When FMLA leave runs concurrently with other types of leave. FMLA leave is unpaid leave. However, an employee may request, or an employer may require the employee, to use accrued paid vacation leave, sick leave, personal time, etc. for some or all of the FMLA leave period. When an employee uses FMLA leave at the same time as another type of leave, such as paid sick leave or vacation leave, the employee’s leave use counts as FMLA leave and must be protected under the FMLA.

SPECIAL RULES

Physical impossibility. In a situation where it is physically impossible for an employee using intermittent leave or working a reduced leave schedule to begin or end work mid-way through a shift, the entire period the employee must be absent is protected leave and is counted as FMLA leave. The period of the physical impossibility is limited to the period when the employer is unable to permit the employee to work prior to a period of FMLA leave or return the employee to the same or equivalent position after a period of FMLA leave due to the physical impossibility. This rule applies only to situations where it is truly physically impossible to return the employee to work after an FMLA-qualifying absence, for example, a railroad conductor whose FMLA leave prevents them from boarding the train before it leaves for its scheduled trip or when a flight attendant is scheduled to work aboard an airplane.

Airline flight crew employees. An eligible airline flight crew employee has the right to use up to 72 days of FMLA leave in a 12-month period, and up to 156 days of military caregiver leave during a single 12-month period.

When an airline flight crew employee uses FMLA leave for less than a full workweek, the time off may be counted in units of time of no greater than one day. For example, if an airline flight crew employee needs to take FMLA leave for a two-hour physical therapy appointment, the employer may require the employee to remain off work the entire day and use a full day of FMLA leave.

For more information about airline flight crew employees under the FMLA, see Fact Sheet #28J.

ADDITIONAL PROTECTIONS

State Laws

Some States have their own family and medical leave laws. Nothing in the FMLA prevents employees from receiving protections under other laws. Workers have the right to benefit from all the laws that apply.

Protection from Retaliation

The FMLA is a federal worker protection law.
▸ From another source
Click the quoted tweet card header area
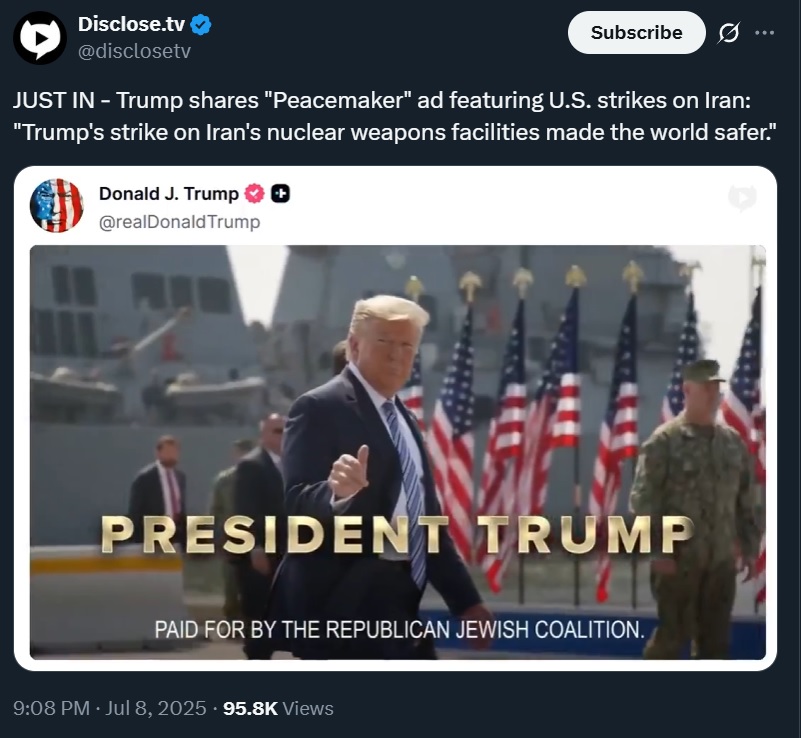Viewport: 801px width, 738px height. point(395,206)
Employers are prohibited from interfering with, restraining, or denying the exercise of, or the attempt to exercise, any FMLA right. Any violations of the FMLA or the FMLA regulations constitute interfering with, restraining, or denying the exercise of rights provided by the FMLA. For more information about prohibited employer retaliation under the FMLA, see Fact Sheet #77B and Field Assistance Bulletin 2022-2.

Enforcement

The Wage and Hour Division is responsible for administering and enforcing the FMLA for most employees. If you believe that your rights under the FMLA have been violated, you may file a complaint with the Wage and Hour Division or file a private lawsuit against your employer in court. State employees may be subject to certain limitations in pursuit of direct lawsuits regarding leave for their own serious health conditions. Most Federal and certain congressional employees are also covered by the law but are subject to the jurisdiction of the U.S. Office of Personnel Management or Congress.
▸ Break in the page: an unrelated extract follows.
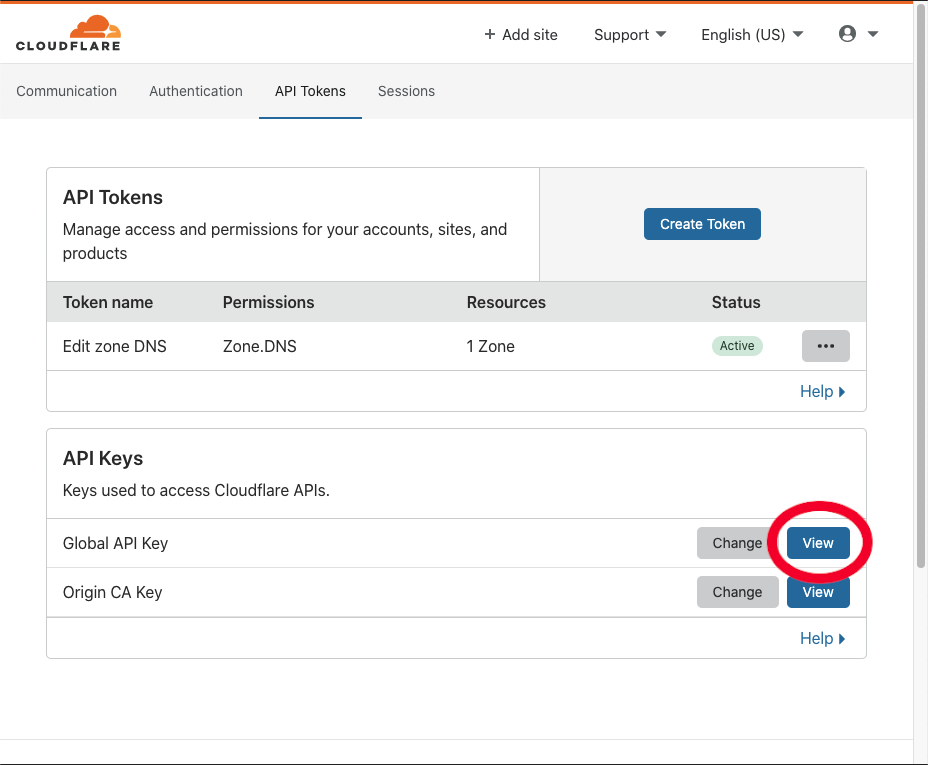Switch to the Authentication tab
Screen dimensions: 928x765
[x=196, y=91]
Where to Obtain Additional Information

For additional information scan the QR Code, visit the Wage and Hour Division FMLA website https://www.dol.gov/agencies/whd/fmla, and/or call our toll-free information and helpline, available 8 a.m. to 5 p.m. in your time zone, 1-866-4-USWAGE (1-866-487-9243)

This publication is for general information and is not to be considered in the same light as official statements of position contained in the regulations.

The contents of this document do not have the force and effect of law and are not meant to bind the public in any way. This document is intended only to provide clarity to the public regarding existing requirements under the law or agency policies.